Rupert Murdoch has spent months complaining that Google is ruining the newspaper business, and now he wants to do something about it.
But, his proposal is a gamble, and one that could hurt News Corp. (NASDAQ: NWSA) instead of helping it.
Murdoch is considering removing News Corp.’s news from Google’s (NASDAQ: GOOG) Web search results, and is talking to Microsoft about listing the stories with its Bing search engine instead. Microsoft (NASDAQ: MSFT) would pay for the privilege, sources have told Reuters, but it was not clear how much.
If Murdoch pulled this off, he will likely be followed by other newspaper publishers looking for ways to make money when all the old ones are waning in the digital age.
Newspaper owners resent Google because the Internet company makes money from the advertisements that it displays next to news search results.
News Corp.’s proposal is a way to get a cut of the action. Risks include destroying ad revenue most news websites depend on if traffic goes down because Google users can’t find the stories. It’s also not clear how regulators would feel about such a move.
“You’re immediately cutting off audience,” said Jeff Jarvis, media blogger and author of the book What Would Google Do?.
Google brings as much as 14 percent of incoming traffic to News Corp.’s U.S. news Web sites, including the New York Post and Fox News, Bernstein analyst Jeffrey Lindsay estimated.
If News Corp. blocked access to Google, he wrote in a note to investors, it would hurt only News Corp.
Many people find their news on Google, which has 65 percent of the U.S. search market according to comScore. Newspaper publishers whose Web sites depend on advertising sales want lots of visitors, and need Google to supply them.
Google provides news organizations about 100,000 clicks a minute, said company spokesman Gabriel Stricker. “Each of those visits offers a business opportunity for the publishers to show ads, win loyal readers and sell subscriptions,” he said.
Making Microsoft’s Bing search engine the only way to look for news would slice away visitors and lower the amount of money news Web sites could charge advertisers.
There is little chance people will abandon Google, which has become such a giant that its name is also a verb.
“Consumers do not expect search engines to be exclusive,” Forrester analyst Shar VanBoskirk wrote. “If they can’t find something through search, it may as well not exist.”
Microsoft declined to comment, but in theory would like partnering with News Corp. to increase Bing’s share of the lucrative search advertising market at Google’s expense. Microsoft had a 10 percent share of the U.S. search market in September, according to comScore.
Some shareholders worry Microsoft might pay more money to News Corp. and publishers than the privilege is worth.

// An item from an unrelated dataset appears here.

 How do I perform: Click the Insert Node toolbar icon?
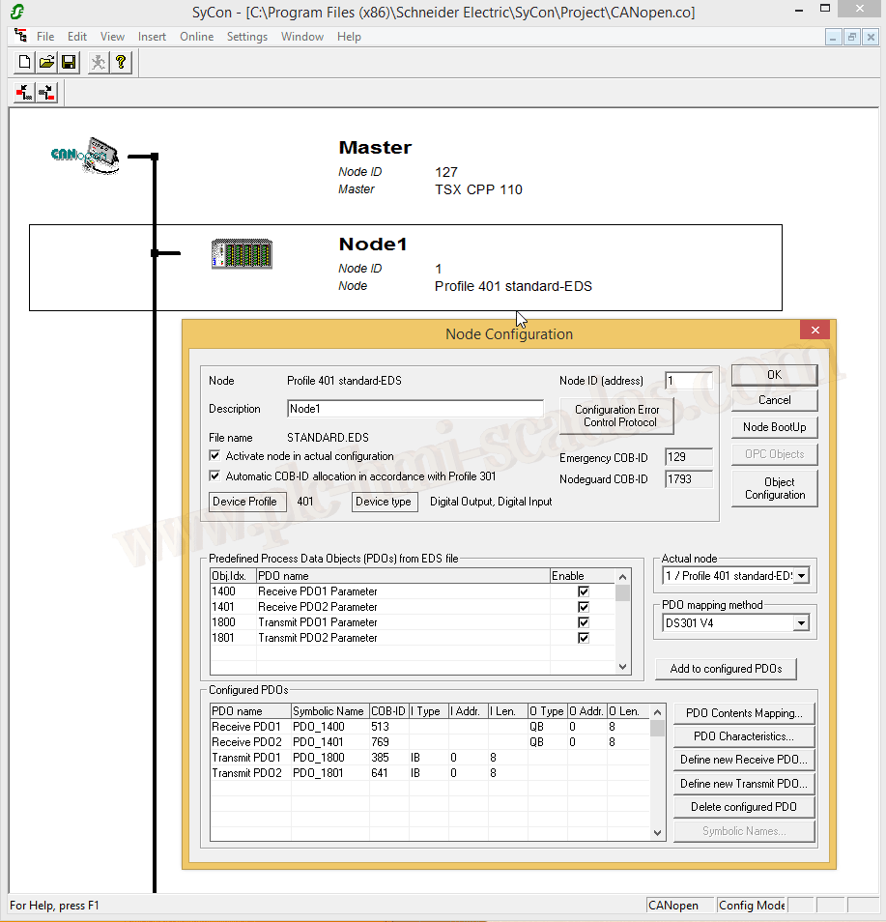(47, 93)
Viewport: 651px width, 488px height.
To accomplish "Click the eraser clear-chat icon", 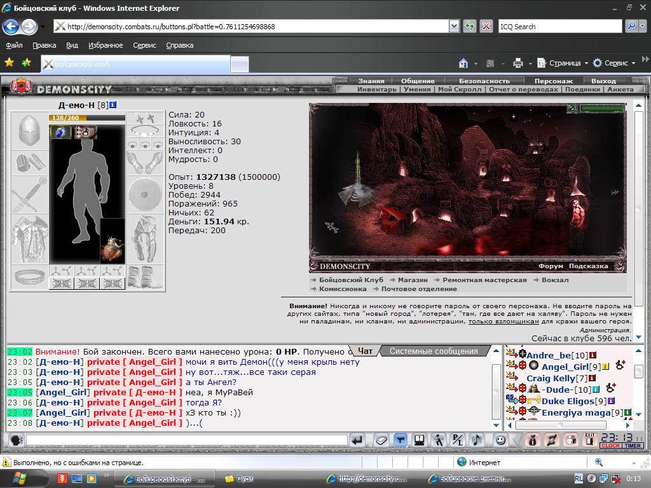I will tap(381, 440).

“I don’t want Microsoft to throw a lot of money toward News Corp, and I don’t know why News Corp. would do this to themselves,” said Kim Caughey, senior analyst at investment fund Fort Pitt Capital Group, which holds Microsoft shares.
There could also well be U.S. government scrutiny over an exclusive deal between News Corp. and Microsoft, or any sort of joint action by news publishers, at the expense of other Internet companies or consumers.
News Corp. declined to comment, and sources close to the discussions emphasized talks so far are ideas, nothing more. Nine of the largest U.S. newspaper publishers also refused to comment.
Other U.S. publishers, if they joined in, would feel more pain because they are far smaller than News Corp. and depend on ad sales more than anything else, analysts said.
“It’s nothing short of suicidal,” Jarvis said.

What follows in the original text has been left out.